Moreover, intentional speculation and monopoly of production contribute to the shortage of some drugs and rocketing rise of their prices within certain periods as well.

Although the market of drugs for children is very large, the shortages of these medicines are yet to be resolved for the interests of millions of families. Relevant statistics show that as high as 90 percent of drugs available in the domestic market are not being produced exclusively for children.

Meanwhile, many medicines have failed to instruct parents about how to help their children scientifically take them. In addition, some drugs for children still enjoy great popularity in China while they have been banned from sales in overseas markets in fear of potential negative effects.

Therefore, Zeng emphasized that the variations between children in terms of their age, weight and taste must be taken into consideration when pharmaceutical firms are producing drugs for them.

Along with several other central authorities, the NHFPC has prioritized the research, development, approval and manufacturing of drugs for children in the past years, he explained.

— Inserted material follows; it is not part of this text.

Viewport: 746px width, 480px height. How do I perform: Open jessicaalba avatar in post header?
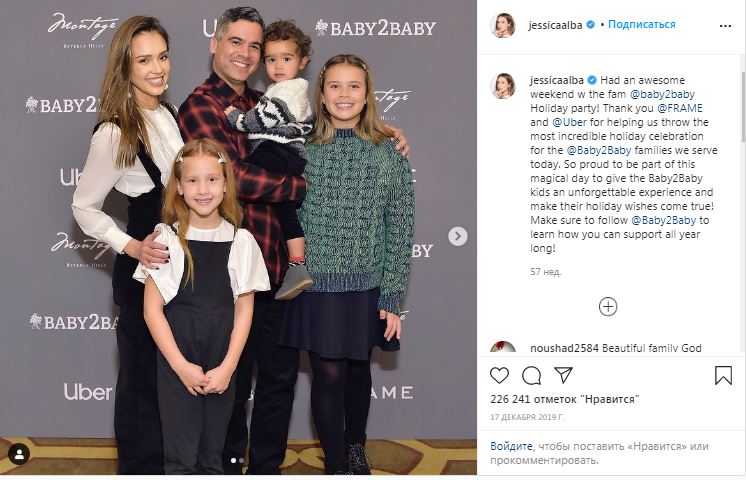point(502,25)
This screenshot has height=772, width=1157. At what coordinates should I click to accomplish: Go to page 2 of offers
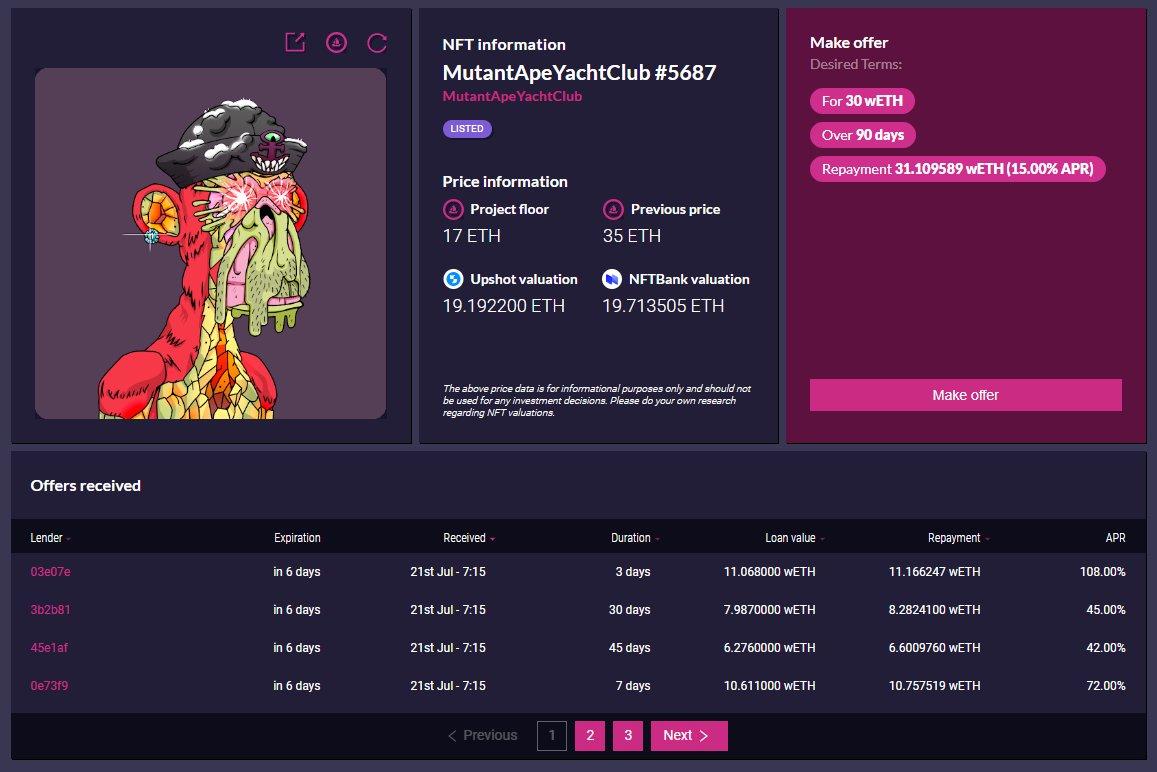[590, 735]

More recently, nine government agencies, including the NHFPC, the National Development and Reform Commission, and the Ministry of Human Resources and Social Security, issued a guideline to improve the supply of drugs for common clinical use and prevent their shortage.

Under the new guideline, an online drug consumption monitoring network will be set up to determine which drugs might run out and issue timely warnings about emerging needs so that the authorities can intervene. It also calls for the creation of a cross-province coordinating system to alleviate regional shortages of certain drugs.